Here are some basic rules to understand about transactions. Keep note that this is the default behaviour, and the system can be configured to behave differently, depending on the needs of your system, bean, or individual methods of your beans.


Various components and parts of the EJB system can be part of a transaction. Examples are

  1. Session bean

  2. Message Driven Bean

  3. EntityManager (a.k.a. Persistence context)


The basic default behaviours are 1. A transaction starts at the beginning of the first EJB method call, in a chain of calls that are participating in the given transaction 1. A transaction ends at the end of the first EJB method, in the same chain 1. If a bean that has started a transaction, uses another bean, that bean will automatically use the same transaction as the calling bean.


You can configure your beans in a variety of ways. Generally speaking, a transaction is started when a method is called, but can be configured using @TransactionAttribute(value = TransactionAttributeType.X), where X is one of…​

  1. REQUIRED - the default, which is to start a transaction if one does not exist, but to use the existing one if it has already been started.

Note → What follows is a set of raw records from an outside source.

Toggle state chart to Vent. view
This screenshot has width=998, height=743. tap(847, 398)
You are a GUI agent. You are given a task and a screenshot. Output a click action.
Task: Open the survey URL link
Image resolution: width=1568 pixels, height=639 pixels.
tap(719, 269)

  2. REQUIRES_NEW - the transaction is created on every call, and ends when the call is completed. Beans don’t partake in transactions created by other parts of the system.

  3. MANDATORY - a transaction must always exist prior to the call, and it will be used. It is an error otherwise

  4. NOT_SUPPORTED - component not included in the transaction

  5. SUPPORTS - transaction will be used if it exists, but will not be created if it does not exist

  6. NEVER - if a transaction exists, it is an error to call the method

@TransactionAttribute applies to both methods and entire beans. You may set one type of transaction behaviour (as seen above) on the bean, and a different one on a specific method of that same bean, which overrides the one configured for the overall bean. For instance, maybe you want to make an audit entry in the database that you are about to attempt a credit card payment. It really needs to be in it’s own transaction so that it is IMMEDIATELY committed for audit purposes, if something goes wrong with the credit card payment. So, perhaps you use MANDATORY on the bean, and REQUIRES_NEW on the method for audit logging. As soon as the method that does the audit logging is complete, the transaction is committed, and the credit card payment transaction continues on it’s way.